Help Installing nVidia CUDA on 13.2

I’ve noticed that for the last few openSUSE (13.1 & 13.2 at least) releases the nVidia CUDA core implementation is entirely missing from the repos along with the reason I want to use it: Blender Cycles with CUDA rendering. Can someone help me understand the dependencies and the feasibility of installing CUDA capabilities? I have a GTX560 Ti which has a good 300+ CUDA cores going to waste otherwise… :(.

P.S. Is there a good way I can squawk about the cycles render not being in the repo build of Blender? This is really starting to anger me.

Thanks.

CUDA never was part of the standard openSUSE nvidia repo.
But there’s a separate repo for CUDA provided by nvidia:

(click on “Linux x86”)

P.S. Is there a good way I can squawk about the cycles render not being in the repo build of Blender? This is really starting to anger me.
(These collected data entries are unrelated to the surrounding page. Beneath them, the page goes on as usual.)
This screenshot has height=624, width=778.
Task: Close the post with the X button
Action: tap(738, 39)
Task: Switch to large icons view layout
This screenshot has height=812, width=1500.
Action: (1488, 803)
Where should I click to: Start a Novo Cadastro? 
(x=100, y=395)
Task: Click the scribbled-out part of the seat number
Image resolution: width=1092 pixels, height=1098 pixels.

This has been reported as bug and is work in progress:
http://bugzilla.opensuse.org/show_bug.cgi?id=905649
You’ll also find a repo containing test packages with Cycles enabled in that bug report.

However, Packman’s blender package does support CUDA AFAIK, no idea if that’s the same as (or includes) Cycles though.
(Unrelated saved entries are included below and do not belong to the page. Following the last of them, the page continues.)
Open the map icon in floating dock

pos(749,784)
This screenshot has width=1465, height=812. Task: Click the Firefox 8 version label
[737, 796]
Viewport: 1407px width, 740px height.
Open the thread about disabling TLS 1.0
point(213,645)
However, Packman’s blender package does support CUDA AFAIK, no idea if that’s the same as (or includes) Cycles though.

Cycles on other builds I’ve used has the ability to use the GPU to compute ray bouncing etc. which really speeds up rendering, as far as I know this is done by using a CUDA implimentation. I just downloaded the tar.bz2 straight bin version from Blender’s official website and it seems to contain GPU compute abilities with no CUDA install required.

Is there a way to officially override the repo version with the tar.bz2 version I got from blender.org? I’d really rather have just one copy of Blender on my machine that is nicely integrated in the system menus.
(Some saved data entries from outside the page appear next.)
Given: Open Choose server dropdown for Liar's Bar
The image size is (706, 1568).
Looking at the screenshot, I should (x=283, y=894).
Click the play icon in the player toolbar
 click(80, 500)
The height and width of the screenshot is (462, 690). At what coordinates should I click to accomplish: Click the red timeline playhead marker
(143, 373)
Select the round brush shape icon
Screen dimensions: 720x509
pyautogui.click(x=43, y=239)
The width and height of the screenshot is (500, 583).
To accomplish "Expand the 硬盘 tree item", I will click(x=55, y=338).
You don’t need to “override” anything. Just uninstall the blender package and use the downloaded one. You might have to create a menu entry yourself, in KDE you can do that by right-clicking on the menu icon and choose “Edit menu entries…” or similar.

But, a blender package with Cycles enabled is available here:
http://download.opensuse.org/repositories/home:/plater:/blender/openSUSE_13.2/

According to the bug report, that one should get submitted to the official repos at some point.

i am using " the hard way" Well i have been using the .run for 10 years so…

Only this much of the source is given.